Continue the article about a Fife woman's call to end the stigma of endometriosis, beginning after its final sentence.

__SELECTED EXTRACT__.
===
Endometriosis Awareness Month: Fife woman calls for end to stigma
A Fife woman is calling for an end to the stigma of endometriosis as new figures show 62 per cent of women would put off going to the doctors with symptoms due to embarrassment or not being taken seriously.
The comments from Claire Watson come as she aims to raise more awareness of the painful long-term condition during Endometriosis Awareness month.
Claire is the leader of Fife’s first support group for women with the condition, Endo Fife, on behalf of the national charity, Endo UK and has continued to hold sessions online throughout the pandemic for women in the Kingdom.
The next meeting is due to take place on Tuesday March 16 at 7.15pm for anyone wanting to learn more about endometriosis and share their experience with others.
Endometriosis is caused by tissue, which normally grows inside the womb, growing in the pelvic area, leading to inflammation, scarring and adhesions. It can cause women a great deal of pain. Symptoms include painful and irregular periods, pain during and after intercourse, bowel problems and fatigue.
Claire was diagnosed with the condition in May 2011 after 16 years of misdiagnosis, and it changed her life forever.
She feels it is important to keep raising awareness, even during the pandemic: “My support group went online at start of pandemic with Go to meetings which Endo UK provided training and support to make this happen.
===
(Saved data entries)
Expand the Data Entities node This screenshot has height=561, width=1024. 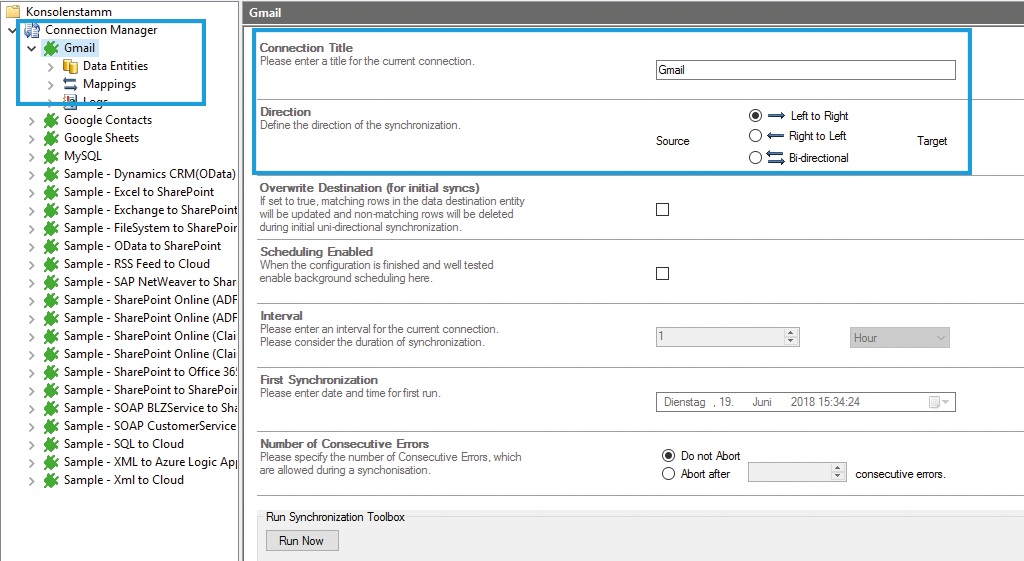[51, 66]
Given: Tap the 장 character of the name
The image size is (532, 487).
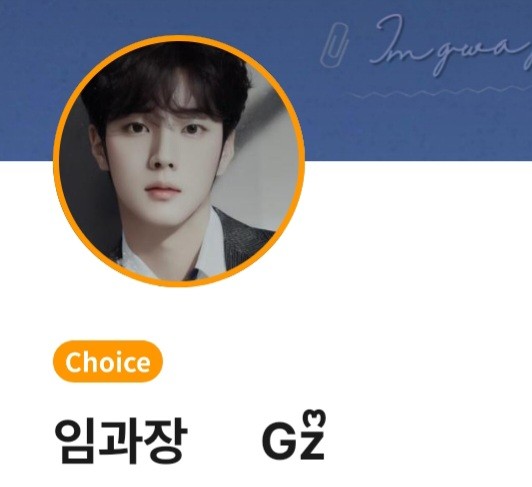Looking at the screenshot, I should [166, 441].
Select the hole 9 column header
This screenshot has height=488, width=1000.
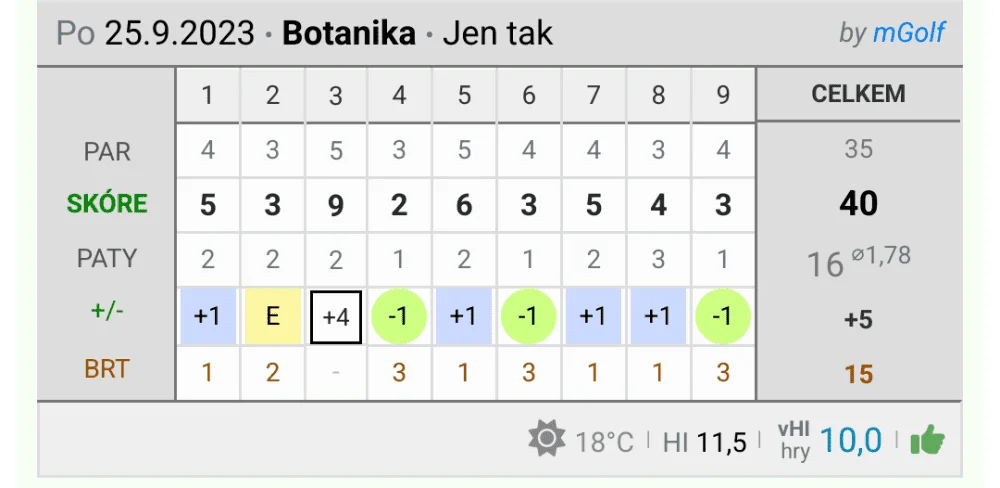coord(723,95)
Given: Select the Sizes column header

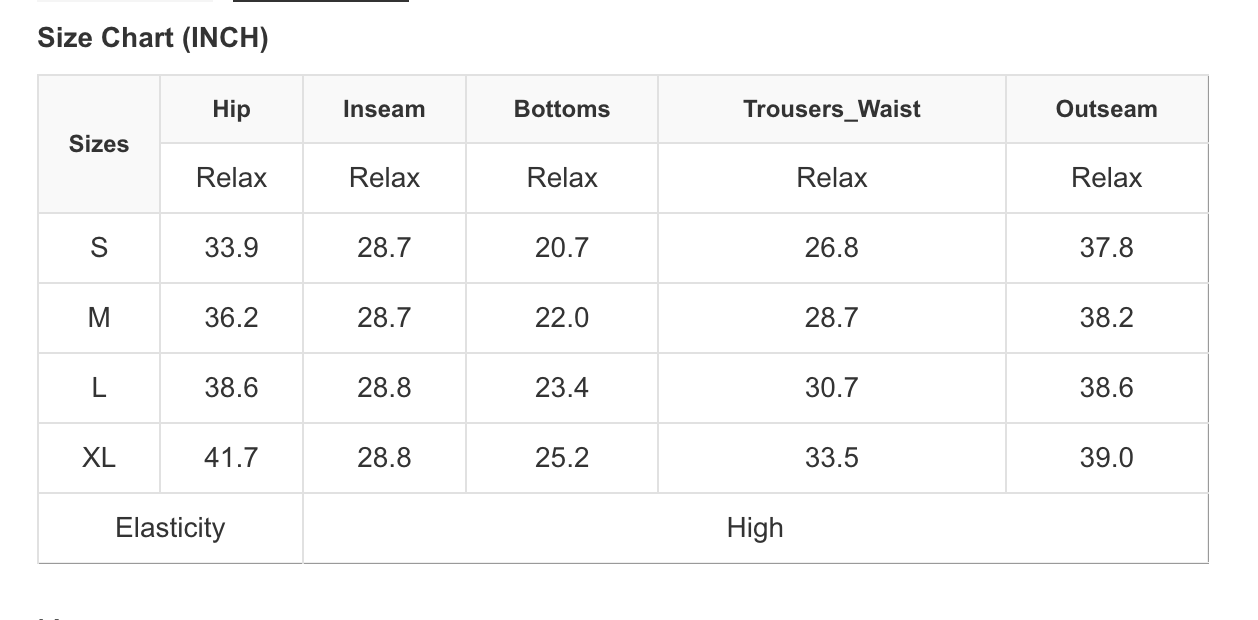Looking at the screenshot, I should point(99,144).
===
__YOUR RESPONSE__.
"I am holding groups every two months and the link (available on the Facebook page Endometriosis Fife) goes out to anyone who would like to attend. At my next meetin,I have guest speaker Scott Hutchison-Mcdade from The Centre for Positive Change. He runs a yoga studio in Kirkcaldy and is doing a talk on the importance of yoga and helping with endometriosis and your mental well-being.”
She said the online support groups are accessible for women and transgender people to join in and they don’t have to turn on the camera or speak if they don’t want to.
Claire continued: “I am still getting new people coming forward which is great because I want people to know there is support here in Fife.
"Endo Fife will be 10 this year so it is great women are still reaching out.”
Commenting on the new figures from Endometriosis UK, she said: “ With the new information that only 62% per cent of women would go to the doctors with symptoms of endometriosis because they’d be embarrassed, don’t think they’d be taken seriously, or think the symptoms, including painful periods are normal, is one of many things we need to change. I am hoping to spread as much awareness as possible so we can change this. Awareness is key to change.
“It’s so important to keep support groups going because the pandemic has brought anxiety, loneliness and bouts of depression and many people are also dealing with endometriosis. Without the support of groups all over Scotland, many more people would be alone.
"Surgeries and doctors appointments have all been put on hold which is understandable in the current situation so people still need the support of groups like Endo Fife.”